Authors:Ken Robbins <ken@kenrobbins.com>; Lele Gaifax <lele@metapensiero.it>
License:MIT License
Status:Build status Documentation status

RapidJSON is an extremely fast C++ JSON parser and serialization library: this module wraps it into a Python 3 extension, exposing its serialization/deserialization (to/from either bytes, str or file-like instances) and JSON Schema validation capabilities.

Latest version documentation is automatically rendered by Read the Docs.

Getting Started

First install python-rapidjson:

$ pip install python-rapidjson

or, if you prefer Conda:

$ conda install -c conda-forge python-rapidjson

Basic usage looks like this:

>>> import rapidjson
>>> data = {'foo': 100, 'bar': 'baz'}
>>> rapidjson.dumps(data)
'{"bar":"baz","foo":100}'
>>> rapidjson.loads('{"bar":"baz","foo":100}')
{'bar': 'baz', 'foo': 100}
>>>
>>> class Stream:
...   def write(self, data):
...      print("Chunk:", data)
...
>>> rapidjson.dump(data, Stream(), chunk_size=5)
Chunk: b'{"foo'
Chunk: b'":100'
Chunk: b',"bar'
Chunk: b'":"ba'
Chunk: b'z"}'

Development

If you want to install the development version (maybe to contribute fixes or enhancements) you may clone the repository:

$ git clone --recursive https://github.com/python-rapidjson/python-rapidjson.git

Note

The --recursive option is needed because we use a submodule to include RapidJSON sources. Alternatively you can do a plain clone immediately followed by a git submodule update --init.

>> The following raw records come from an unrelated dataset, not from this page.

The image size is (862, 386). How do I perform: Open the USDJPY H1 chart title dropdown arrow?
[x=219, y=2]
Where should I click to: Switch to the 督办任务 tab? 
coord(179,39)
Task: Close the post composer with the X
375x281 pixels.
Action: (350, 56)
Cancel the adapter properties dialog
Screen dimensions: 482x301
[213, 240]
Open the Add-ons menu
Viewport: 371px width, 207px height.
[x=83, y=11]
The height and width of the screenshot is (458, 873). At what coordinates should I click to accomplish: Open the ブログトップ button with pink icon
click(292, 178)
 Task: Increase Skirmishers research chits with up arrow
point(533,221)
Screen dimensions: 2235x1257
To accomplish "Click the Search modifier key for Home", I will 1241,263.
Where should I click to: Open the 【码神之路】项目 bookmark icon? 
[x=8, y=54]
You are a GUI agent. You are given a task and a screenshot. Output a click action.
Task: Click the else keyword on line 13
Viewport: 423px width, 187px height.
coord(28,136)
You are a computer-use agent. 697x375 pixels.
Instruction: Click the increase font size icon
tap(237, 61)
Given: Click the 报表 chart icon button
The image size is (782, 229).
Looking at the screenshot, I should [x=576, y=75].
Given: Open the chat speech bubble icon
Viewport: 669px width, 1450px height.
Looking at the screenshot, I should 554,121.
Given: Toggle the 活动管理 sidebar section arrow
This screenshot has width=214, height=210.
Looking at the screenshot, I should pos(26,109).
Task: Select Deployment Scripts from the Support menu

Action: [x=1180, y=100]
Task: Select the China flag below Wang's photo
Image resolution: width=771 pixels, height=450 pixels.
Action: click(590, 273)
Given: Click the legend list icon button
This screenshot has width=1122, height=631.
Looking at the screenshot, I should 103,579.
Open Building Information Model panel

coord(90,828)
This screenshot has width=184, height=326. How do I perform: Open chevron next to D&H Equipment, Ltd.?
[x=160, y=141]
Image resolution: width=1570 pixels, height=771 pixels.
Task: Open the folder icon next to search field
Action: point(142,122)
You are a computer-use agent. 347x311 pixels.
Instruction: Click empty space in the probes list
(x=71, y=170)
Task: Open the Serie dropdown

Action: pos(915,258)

Alternatively, if you already have (a compatible version of) RapidJSON includes around, you can compile the module specifying their location with the option --rj-include-dir, for example:

$ python3 setup.py build --rj-include-dir=/usr/include/rapidjson

A set of makefiles implement most common operations, such as build, check and release; see make help output for a list of available targets.

Performance

python-rapidjson tries to be as performant as possible while staying compatible with the json module.

The following tables show a comparison between this module and other libraries with different data sets. Last row (“overall”) is the total time taken by all the benchmarks.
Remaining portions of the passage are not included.